Crash, bang, aiut!, nooo, bang (di nuovo), thump, zock. Volendo riassumere, questo è il succo di L’eletto, del regista e scrittore francese Guillame Nicloux, già autore nel 2002 di Una questione privata e creatore di una compagnia di teatro sperimentale. Un incipit senza dialoghi, la tensione di carrellate a seguire e precedere su un uomo e una donna che tentano di salvare un santone mongolo da un centro di detenzione russo. Due detonazioni, prime di una lunga serie di spari, mettono fine all’impresa e alla vita dei due. Un breve, intenso prologo che agisce da trainante tappeto rosso per presentare la protagonista full screen, la persona più presente alle conferenze stampa della Festa di Roma (dove il film è stato presentato lo scorso ottobre nella sezione Premiére), a giudicare dal numero di film che ha presentato, presenta e presenterà. La proliferazione di Monica Bellucci non conosce soste, abbatte ostacoli, si insinua nei pressbook, spunta dal sushi della terrazza dell’Auditorium, si materializza nel cielo come la strega buona dell’est. Qui impersona Laura, una donna alle prese con strane e incomprensibili allucinazioni, comparse contemporaneamente a una voglia sul petto di Liu-San, il figlio che anni prima aveva adottato in un orfanotrofio in Mongolia. Tra lenti colpi di scena, strani incidenti provocati, apparizioni di animali e una lunga sequela di morti, la protagonista riuscirà, prima della polizia, a scoprire che il figlio altri non è che il solito, ennesimo, ulteriore Eletto della storia del cinema, concorrente diretto dei vari Neo e figli di Satana sparsi un po’ ovunque. Il taglio di capelli corto che vorrebbe sottolineare un aspetto androgino e allo stesso tempo renderla un personaggio fragile ispirato alle Seberg e Karina, la avvicina al contrario al soldato Jane, a giudicare dalle scene d’azione, tentativi di omicidio, tradimenti di amiche ed ex fidanzati, incidenti d’auto che subisce lungo la vicenda.

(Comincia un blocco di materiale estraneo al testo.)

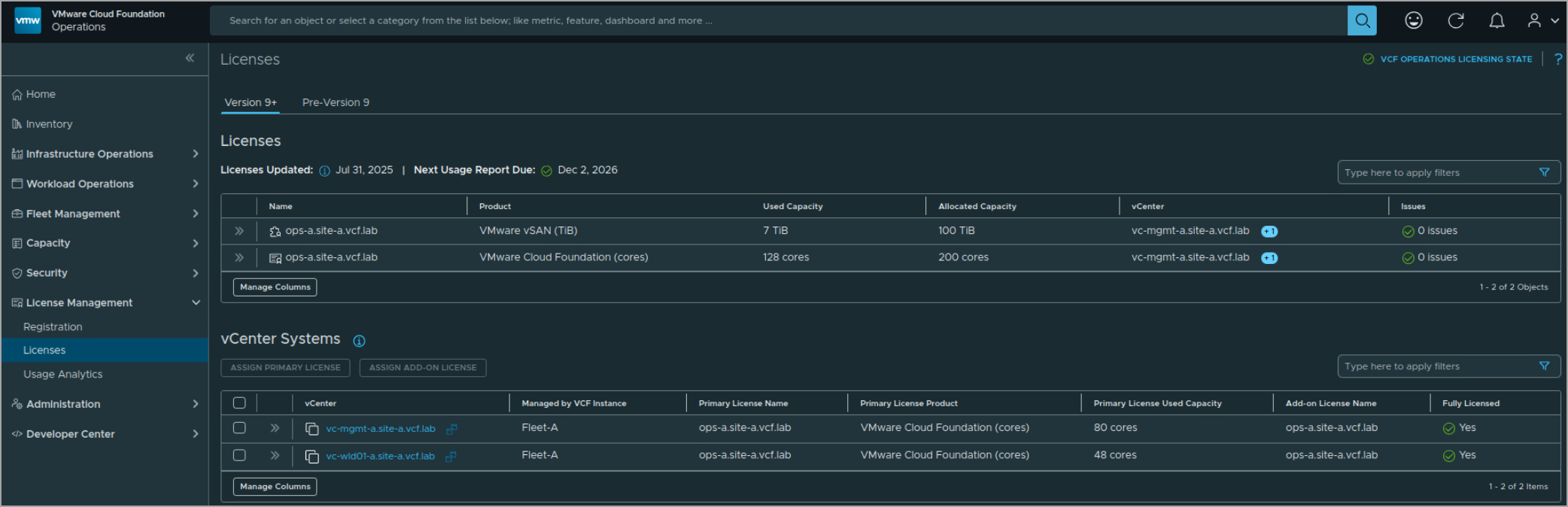
Task: Click the help question mark icon
Action: click(1557, 59)
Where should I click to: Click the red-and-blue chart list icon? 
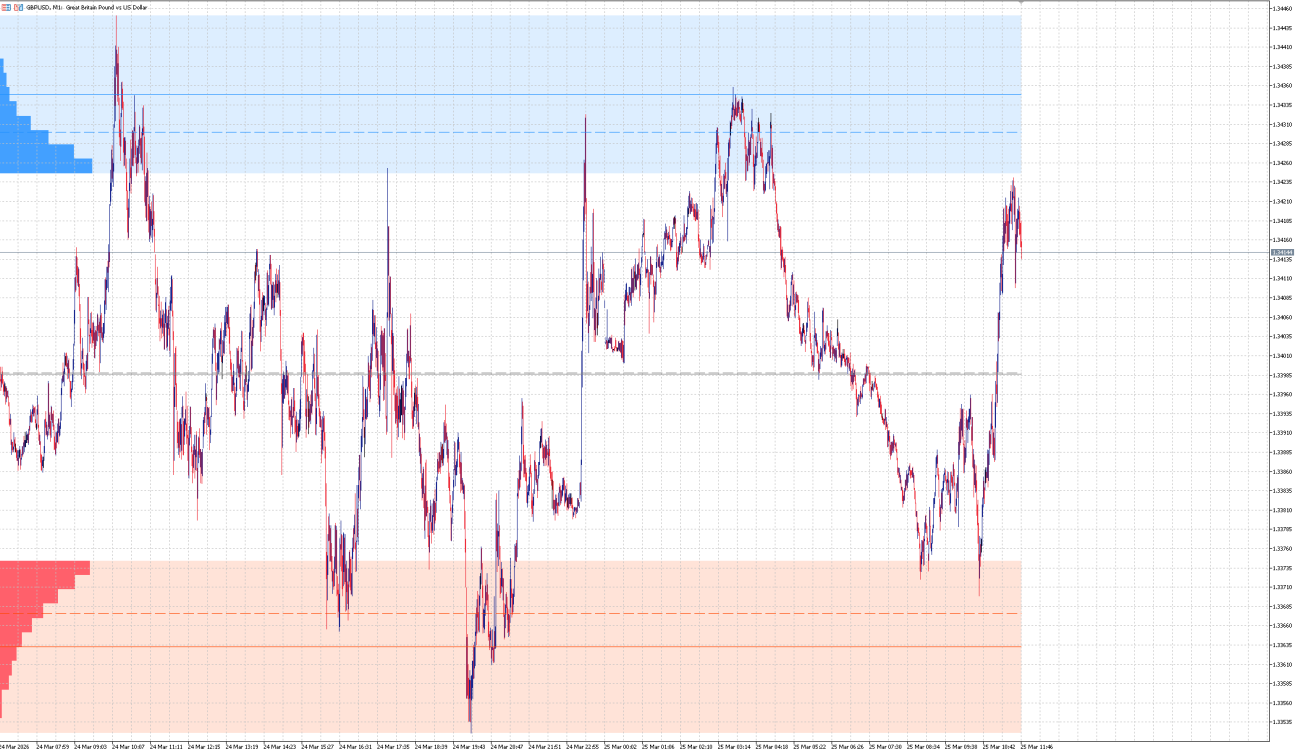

Un film fatto di occhiaie delle star, occhi rossi, graffi e animali totemici, sorrisi smorzati e urla continue. La recitazione della Bellucci, infagottata in improbabili maglioncini di lana che ricordano quelli di Danny in Shining, a sprazzi mostra un lumicino di miglioramento, specie nelle scene iniziali più private, per poi essere eluso nelle scene di spavento e paura, che costituiscono il novanta percento della pellicola, decisamente imbarazzanti alla visione.
La regia tratta il materiale della sceneggiatura di Jean-Christophe Grangè (che il pubblico ha conosciuto con il ben più riuscito Fiumi di porpora), in seguito diventata romanzo, come fosse un thriller autoriale: i numerosi quadretti famigliari sono conditi da scene d’azione adrenaliniche e sanguinose, sulla falsariga e senza gli stessi, tra l’altro deludenti, risultati di un predecessore come Il senso di Smilla per la neve, con cui si possono rilevare numerosi punti d’incontro. Uno dei motivi trainanti di numerosi film della Festa, la ricerca delle origini e di un’identità perduta, viene scalfito per dare maggiore spazio alla presunta inquietudine del paranormale, mostrato senza orpelli da bassa fantascienza, ma mai abbastanza calato nella vicenda da risultare convincente. Una menzione a parte per la fotografia di Peter Suschitzky (A history of violence), che esalta i tagli di luce sul volto della protagonista, evidenziando una notevole attenzione alla psicologizzazione delle scenografie di interni e degli esterni girati nella vastità degli spazi vuoti e inospitali della Mongolia.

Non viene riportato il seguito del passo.